Acitivity in the construction sector has picked up after nose-diving in July following the Brexit vote
UK construction saw a further drop in activity in August, but it was a marginal fall after July’s seven-year low.
The latest monthly data from the Markit/CIPS Purchasing Managers index was 49.2 in August, up from a 45.9 low in July. The 50.0 mark separates contraction from expansion.
The data showed slower reductions in housing and commercial building than in July , while civil engineering activity stabilised in August.
New work volumes also recovered a little, decreasing at the slowest pace since May, with renewed client confidence also reported. This resulted in a rise in staffing levels and a rebound in business expectations for the next 12 months.
Respondents to the survey, however, reported that Brexit uncertainty continued to act as a brake on construction during August, particularly in the housebuilding and commercial sectors.
The latest data has also indicated a further steep acceleration in input cost inflation with purchasing prices rising at the fastest pace for just over five years amid reports that exchange rate depreciation had acted as a catalyst for increased charges among suppliers of construction materials.
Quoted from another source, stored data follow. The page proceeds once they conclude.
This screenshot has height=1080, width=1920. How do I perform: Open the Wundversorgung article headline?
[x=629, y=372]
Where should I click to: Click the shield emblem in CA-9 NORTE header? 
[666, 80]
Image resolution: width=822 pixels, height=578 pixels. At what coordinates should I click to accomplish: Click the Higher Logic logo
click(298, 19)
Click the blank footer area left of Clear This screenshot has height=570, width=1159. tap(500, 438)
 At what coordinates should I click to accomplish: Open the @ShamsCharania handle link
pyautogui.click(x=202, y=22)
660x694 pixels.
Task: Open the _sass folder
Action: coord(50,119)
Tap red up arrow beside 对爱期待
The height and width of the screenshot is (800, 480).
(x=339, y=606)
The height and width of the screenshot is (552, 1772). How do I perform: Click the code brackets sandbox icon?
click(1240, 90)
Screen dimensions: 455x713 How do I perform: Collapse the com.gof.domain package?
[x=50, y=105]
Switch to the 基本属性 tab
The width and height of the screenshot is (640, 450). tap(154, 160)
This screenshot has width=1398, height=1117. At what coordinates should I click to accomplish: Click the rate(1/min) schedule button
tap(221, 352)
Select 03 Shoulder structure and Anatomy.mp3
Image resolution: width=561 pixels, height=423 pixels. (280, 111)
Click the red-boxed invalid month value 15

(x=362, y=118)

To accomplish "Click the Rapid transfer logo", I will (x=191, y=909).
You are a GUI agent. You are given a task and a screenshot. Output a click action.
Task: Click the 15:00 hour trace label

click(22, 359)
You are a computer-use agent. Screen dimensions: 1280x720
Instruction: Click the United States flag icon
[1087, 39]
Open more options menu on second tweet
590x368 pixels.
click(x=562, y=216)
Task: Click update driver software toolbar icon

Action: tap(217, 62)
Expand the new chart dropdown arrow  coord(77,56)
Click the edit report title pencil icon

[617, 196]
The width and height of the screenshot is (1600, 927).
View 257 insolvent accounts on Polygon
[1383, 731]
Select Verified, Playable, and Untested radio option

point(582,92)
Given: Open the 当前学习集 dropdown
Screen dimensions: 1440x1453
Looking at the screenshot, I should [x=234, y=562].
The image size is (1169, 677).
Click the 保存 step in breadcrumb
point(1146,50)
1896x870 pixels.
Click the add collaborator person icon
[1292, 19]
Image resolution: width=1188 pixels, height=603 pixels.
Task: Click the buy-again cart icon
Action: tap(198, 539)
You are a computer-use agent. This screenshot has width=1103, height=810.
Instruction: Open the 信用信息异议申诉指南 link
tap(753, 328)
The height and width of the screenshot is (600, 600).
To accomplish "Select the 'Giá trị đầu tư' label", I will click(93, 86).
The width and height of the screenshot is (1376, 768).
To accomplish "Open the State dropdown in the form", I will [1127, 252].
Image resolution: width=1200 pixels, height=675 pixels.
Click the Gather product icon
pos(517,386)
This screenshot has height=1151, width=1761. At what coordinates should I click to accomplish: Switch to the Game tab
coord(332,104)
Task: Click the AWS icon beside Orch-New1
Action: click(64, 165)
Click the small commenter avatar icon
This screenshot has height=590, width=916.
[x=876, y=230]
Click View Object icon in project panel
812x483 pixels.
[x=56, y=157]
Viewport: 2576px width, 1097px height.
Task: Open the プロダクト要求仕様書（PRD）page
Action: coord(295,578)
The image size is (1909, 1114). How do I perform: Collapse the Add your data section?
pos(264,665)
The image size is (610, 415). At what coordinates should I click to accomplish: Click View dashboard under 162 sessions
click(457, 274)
Tim Moore, senior economist at Markit and author of the Markit/CIPS Construction PMI, said: “The latest survey indicates only a partial move towards stabilisation, rather than a return to business as usual across the construction sector. There were still widespread reports that Brexit uncertainty had dampened demand and slowed progress on planned developments, especially in relation to large projects.
He added: “The move towards stabilisation chimes with the more upbeat UK manufacturing PMI data for August, and provides hope that the near-term fallout from Brexit uncertainty will prove less severe than feared.”
Mike Chappell, global corporates managing director for construction at Lloyds Bank Commercial Banking, commented that larger firm’s order books appeared to be in “good shape,” but reported that anecdotal evidence indicated that further down the supply chain firms “are less bullish”
“Firms are also thinking about the chancellor’s upcoming Autumn Statement when they will learn whether their hopes of an increase in infrastructure spending are to become a reality,” he said.
Scape Group chief executive Mark Robinson, commented: “Today’s data provides little evidence that the UK’s decision to leave the EU will have a severe lasting impact on UK construction, and the industry should continue onwards and upwards as economic and social conditions continue to stabilise.”